Alors, Bleuette ne pu se retenir de m’exposer son enfance malheureuse. Elle me l’avait déjà mille fois racontée. Je l’avais écoutée quand même. Puis soudain elle ne pu s’empêcher de m’en dire plus. Germaine était morte depuis des années déjà.
— Tu sais, me dit-elle, ton grand-père s’est éteint seul, dans la crasse, comme un chien…
Je restais silencieux. Au fond Bleuette s’en foutait, elle avait l’habitude de parler fort sans que quiconque ne l’écoute véritablement. Elle travaillait encore auprès de personnes âgées.
— Je dois t’avouer que j’ai revu mes sœurs, et donc ta mère, continua-t-elle.
— Ha bon, avais-je alors répondu en prenant une intonation dégagée.

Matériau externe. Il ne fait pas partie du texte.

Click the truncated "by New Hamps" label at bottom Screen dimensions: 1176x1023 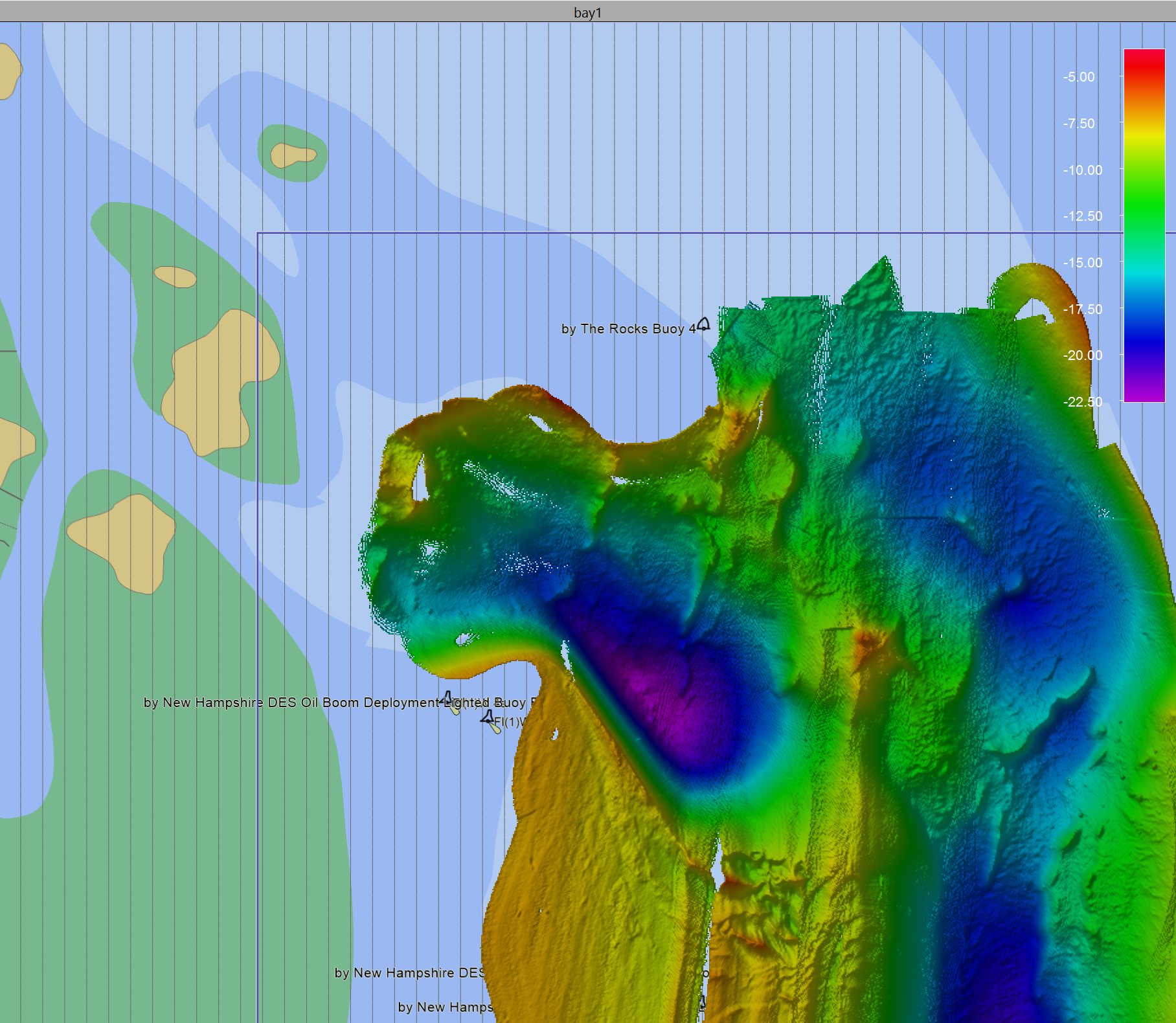pos(446,1007)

— Si tu souhaites que je t’en parle un peu plus, je reste à ta disposition, s’était-elle proposée.
— Non merci, avais-je riposté. Mon passé est bel et bien derrière moi. Je n’en veux plus rien savoir. Je te remercie. Ma famille à présent c’est ma femme et je l’espère bientôt, mes enfants.
— C’est comme tu veux, m’avait-elle répondu, sans doute un peu déçue.
Je crois qu’en réalité je mourrais d’envie d’en savoir plus. Que pouvaient bien être devenus ma mère et ce jeune demi-frère, qu’en silence tout mon être réclamait ?
Je me sentais pourtant la force de ne rien solliciter et d’avancer quand même.
En fait, j’avais peur que mon passé me rattrape et me fasse dangereusement vaciller. Ainsi, malgré ces ombres planantes, peut-être menaçantes, je vivrai fort, coûte que coûte. Je me jurais à moi-même que je ne finirais pas comme mon grand-père.
Je ne savais pas encore, que sa mort, finirait un peu plus tard, à faire voler en éclats quelques-uns de mes serments, ces minces certitudes…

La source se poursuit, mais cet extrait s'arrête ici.